## [Task to complete]
Please repeat the records below exactly, but only from the line that contains "Open the Google" onward, ending with the last line.

━━━ Task data ━━━

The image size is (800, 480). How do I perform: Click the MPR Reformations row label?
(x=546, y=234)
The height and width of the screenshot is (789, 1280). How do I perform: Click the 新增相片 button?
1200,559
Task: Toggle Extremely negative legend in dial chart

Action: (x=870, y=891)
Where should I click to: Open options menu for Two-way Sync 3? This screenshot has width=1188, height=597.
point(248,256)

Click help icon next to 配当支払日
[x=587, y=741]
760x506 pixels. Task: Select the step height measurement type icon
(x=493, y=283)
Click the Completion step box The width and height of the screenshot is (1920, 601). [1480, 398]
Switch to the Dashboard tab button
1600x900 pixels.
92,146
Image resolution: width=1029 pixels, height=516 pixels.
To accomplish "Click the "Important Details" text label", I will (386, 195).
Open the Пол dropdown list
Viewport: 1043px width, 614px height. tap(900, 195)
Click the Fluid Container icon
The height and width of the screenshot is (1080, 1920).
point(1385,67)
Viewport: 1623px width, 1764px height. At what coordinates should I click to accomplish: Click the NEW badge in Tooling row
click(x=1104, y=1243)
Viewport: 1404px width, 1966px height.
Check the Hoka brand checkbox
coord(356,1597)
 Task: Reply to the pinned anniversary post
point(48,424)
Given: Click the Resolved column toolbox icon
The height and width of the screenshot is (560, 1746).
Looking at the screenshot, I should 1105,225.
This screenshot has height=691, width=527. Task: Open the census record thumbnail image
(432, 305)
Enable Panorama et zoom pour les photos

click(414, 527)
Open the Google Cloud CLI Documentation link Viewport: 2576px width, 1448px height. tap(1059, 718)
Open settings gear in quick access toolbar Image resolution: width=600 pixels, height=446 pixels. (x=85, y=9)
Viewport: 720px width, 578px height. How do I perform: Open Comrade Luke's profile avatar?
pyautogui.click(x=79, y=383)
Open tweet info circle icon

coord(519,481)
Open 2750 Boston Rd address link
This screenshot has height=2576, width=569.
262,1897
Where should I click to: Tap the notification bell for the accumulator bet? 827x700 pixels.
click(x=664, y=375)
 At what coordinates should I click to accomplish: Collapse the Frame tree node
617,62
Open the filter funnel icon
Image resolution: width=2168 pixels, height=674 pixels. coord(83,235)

━━━

## [Response area]
Open the Google Cloud CLI Documentation link Viewport: 2576px width, 1448px height. tap(1059, 718)
Open settings gear in quick access toolbar Image resolution: width=600 pixels, height=446 pixels. (x=85, y=9)
Viewport: 720px width, 578px height. How do I perform: Open Comrade Luke's profile avatar?
pyautogui.click(x=79, y=383)
Open tweet info circle icon

coord(519,481)
Open 2750 Boston Rd address link
This screenshot has height=2576, width=569.
262,1897
Where should I click to: Tap the notification bell for the accumulator bet? 827x700 pixels.
click(x=664, y=375)
 At what coordinates should I click to accomplish: Collapse the Frame tree node
617,62
Open the filter funnel icon
Image resolution: width=2168 pixels, height=674 pixels. coord(83,235)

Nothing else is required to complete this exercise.